If not, Bre Nourse and Rachel Gillette are ready to guide you there inside of their newly built Quonset Hut yoga studio.

Posing at The Collective
Yoga at The Collective at True North

They are experienced yoga instructors or “guides” who are not only helping people to become more aware of their bodies; they are also making entrepreneurs rethink their business space.

Nourse and Gillette are the owners of The Collective at True North, a yoga studio in a Detroit neighborhood that has opened up new possibilities for fitness buffs as well as professionals there.

The Collective offers customers several different services under the arches of their Quonset Hut. They lead guided yoga classes, book clubs, empowerment circles, potlucks, and painting classes. It’s the perfect place to relax and unwind.

When you first step inside of this beautifully designed steel building, you’re greeted by an abundance of natural, warm light and wide-open spaces.

“On the exterior, the Quonset Huts seem cold and industrial. Once you enter, you realize how warm and light-filled they are. People really tend to open up in our space and feel a sense of relief, a lightness and a sense of wonder,” says Nourse.

Exterior of The Collective at True North
The Collective at True North Outside Photo

Nourse and Gillette also offer members of the community business spaces for rent called co-working spaces.

They rent the small business space on an hourly basis for meetings, teambuilding exercises, traditional work, or private events. Customers have the opportunity to take advantage of open tables, a full kitchen and a spectacular outdoor space. It’s great for professionals who are looking for the perfect atmosphere to relax and create.

Offering these spaces not only gives professionals in the area another business space option, but it also helps to keep the prices reasonable for those who wish to engage in fitness activities.

“Most yoga studios have space that is largely vacant between classes and remains inactive.

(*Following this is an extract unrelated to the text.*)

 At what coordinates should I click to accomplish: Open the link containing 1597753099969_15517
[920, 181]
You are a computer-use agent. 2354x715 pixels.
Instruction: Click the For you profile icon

That means they pay a lot of money in rent and have to make up for it by offering high-cost teacher training and programming,” says Nourse. “We wanted to activate our space during our natural business downtimes and offer a place that was affordable for creatives and other individuals, but that also allowed people to work in a mindful, focused environment.”

The space that The Collective occupies is actually a part of a larger project that is the testing ground for urban innovation called True North Detroit. It was created by Edwin Chan of EC3 out of Los Angeles. This half-acre, live-work community was designed to cater to Detroit’s creative population.

The project was inspired in part by a 1946 photo of a Berlin Quonset Hut Village after WWII. Chan says he was driving in an area around the building site and saw an abandoned Quonset Hut there.

Berlin 1946 Quonset Hut Village
Quonset Hut Village in Berlin

“It immediately struck me that the simplicity and prowess of the form could be elevated through design to meet the desires and demands of how we live today,” says the developer in a press release.

True North includes nine SteelMaster Quonset hut units that developers call sanctuary-inspired spaces. The huts were designed for those who think differently. They all include radiant concrete floors, finished plywood, and translucent and transparent polycarbonate was incorporated to allow natural light to fill these amazing spaces.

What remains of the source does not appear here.